━━━━━ Material shown ━━━━━

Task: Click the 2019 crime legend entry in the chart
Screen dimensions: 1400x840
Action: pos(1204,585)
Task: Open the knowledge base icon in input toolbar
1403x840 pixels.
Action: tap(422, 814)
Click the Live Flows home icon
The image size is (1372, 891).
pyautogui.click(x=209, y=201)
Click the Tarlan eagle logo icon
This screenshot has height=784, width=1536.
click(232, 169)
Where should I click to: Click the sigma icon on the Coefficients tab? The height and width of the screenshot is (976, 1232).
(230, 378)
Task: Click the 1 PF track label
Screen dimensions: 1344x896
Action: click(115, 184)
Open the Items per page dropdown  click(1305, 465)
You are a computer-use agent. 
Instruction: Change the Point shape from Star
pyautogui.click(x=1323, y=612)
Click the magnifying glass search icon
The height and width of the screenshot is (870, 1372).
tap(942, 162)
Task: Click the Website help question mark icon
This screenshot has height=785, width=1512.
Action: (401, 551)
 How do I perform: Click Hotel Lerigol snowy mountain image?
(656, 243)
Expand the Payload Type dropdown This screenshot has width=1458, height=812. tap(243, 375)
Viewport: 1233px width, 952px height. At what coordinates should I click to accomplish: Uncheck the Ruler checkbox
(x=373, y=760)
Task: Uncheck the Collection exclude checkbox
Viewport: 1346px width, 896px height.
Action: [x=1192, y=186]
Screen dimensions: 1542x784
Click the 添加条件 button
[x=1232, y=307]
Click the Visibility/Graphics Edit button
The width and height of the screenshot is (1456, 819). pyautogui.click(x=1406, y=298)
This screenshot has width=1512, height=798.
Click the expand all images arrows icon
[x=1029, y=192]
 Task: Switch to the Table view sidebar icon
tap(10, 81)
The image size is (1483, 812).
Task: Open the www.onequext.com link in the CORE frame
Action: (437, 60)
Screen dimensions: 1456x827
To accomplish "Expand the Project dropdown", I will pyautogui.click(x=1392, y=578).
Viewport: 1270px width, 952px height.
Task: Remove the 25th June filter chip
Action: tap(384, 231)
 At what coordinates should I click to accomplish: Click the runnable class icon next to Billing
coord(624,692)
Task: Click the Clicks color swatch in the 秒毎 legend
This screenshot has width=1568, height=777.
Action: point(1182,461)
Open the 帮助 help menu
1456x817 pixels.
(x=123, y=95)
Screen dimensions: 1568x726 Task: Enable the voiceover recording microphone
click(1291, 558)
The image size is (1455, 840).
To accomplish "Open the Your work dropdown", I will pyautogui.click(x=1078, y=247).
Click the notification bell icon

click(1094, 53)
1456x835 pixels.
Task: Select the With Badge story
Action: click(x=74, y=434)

━━━━━

_Aim of the exercise_: This calls for all of the entries above, repeated exactly.

_Task solution_:
Task: Click the 2019 crime legend entry in the chart
Screen dimensions: 1400x840
Action: pos(1204,585)
Task: Open the knowledge base icon in input toolbar
1403x840 pixels.
Action: tap(422, 814)
Click the Live Flows home icon
The image size is (1372, 891).
pyautogui.click(x=209, y=201)
Click the Tarlan eagle logo icon
This screenshot has height=784, width=1536.
click(232, 169)
Where should I click to: Click the sigma icon on the Coefficients tab? The height and width of the screenshot is (976, 1232).
(230, 378)
Task: Click the 1 PF track label
Screen dimensions: 1344x896
Action: click(115, 184)
Open the Items per page dropdown  click(1305, 465)
You are a computer-use agent. 
Instruction: Change the Point shape from Star
pyautogui.click(x=1323, y=612)
Click the magnifying glass search icon
The height and width of the screenshot is (870, 1372).
tap(942, 162)
Task: Click the Website help question mark icon
This screenshot has height=785, width=1512.
Action: (401, 551)
 How do I perform: Click Hotel Lerigol snowy mountain image?
(656, 243)
Expand the Payload Type dropdown This screenshot has width=1458, height=812. tap(243, 375)
Viewport: 1233px width, 952px height. At what coordinates should I click to accomplish: Uncheck the Ruler checkbox
(x=373, y=760)
Task: Uncheck the Collection exclude checkbox
Viewport: 1346px width, 896px height.
Action: [x=1192, y=186]
Screen dimensions: 1542x784
Click the 添加条件 button
[x=1232, y=307]
Click the Visibility/Graphics Edit button
The width and height of the screenshot is (1456, 819). pyautogui.click(x=1406, y=298)
This screenshot has width=1512, height=798.
Click the expand all images arrows icon
[x=1029, y=192]
 Task: Switch to the Table view sidebar icon
tap(10, 81)
The image size is (1483, 812).
Task: Open the www.onequext.com link in the CORE frame
Action: (437, 60)
Screen dimensions: 1456x827
To accomplish "Expand the Project dropdown", I will pyautogui.click(x=1392, y=578).
Viewport: 1270px width, 952px height.
Task: Remove the 25th June filter chip
Action: tap(384, 231)
 At what coordinates should I click to accomplish: Click the runnable class icon next to Billing
coord(624,692)
Task: Click the Clicks color swatch in the 秒毎 legend
This screenshot has width=1568, height=777.
Action: point(1182,461)
Open the 帮助 help menu
1456x817 pixels.
(x=123, y=95)
Screen dimensions: 1568x726 Task: Enable the voiceover recording microphone
click(1291, 558)
The image size is (1455, 840).
To accomplish "Open the Your work dropdown", I will pyautogui.click(x=1078, y=247).
Click the notification bell icon

click(1094, 53)
1456x835 pixels.
Task: Select the With Badge story
Action: click(x=74, y=434)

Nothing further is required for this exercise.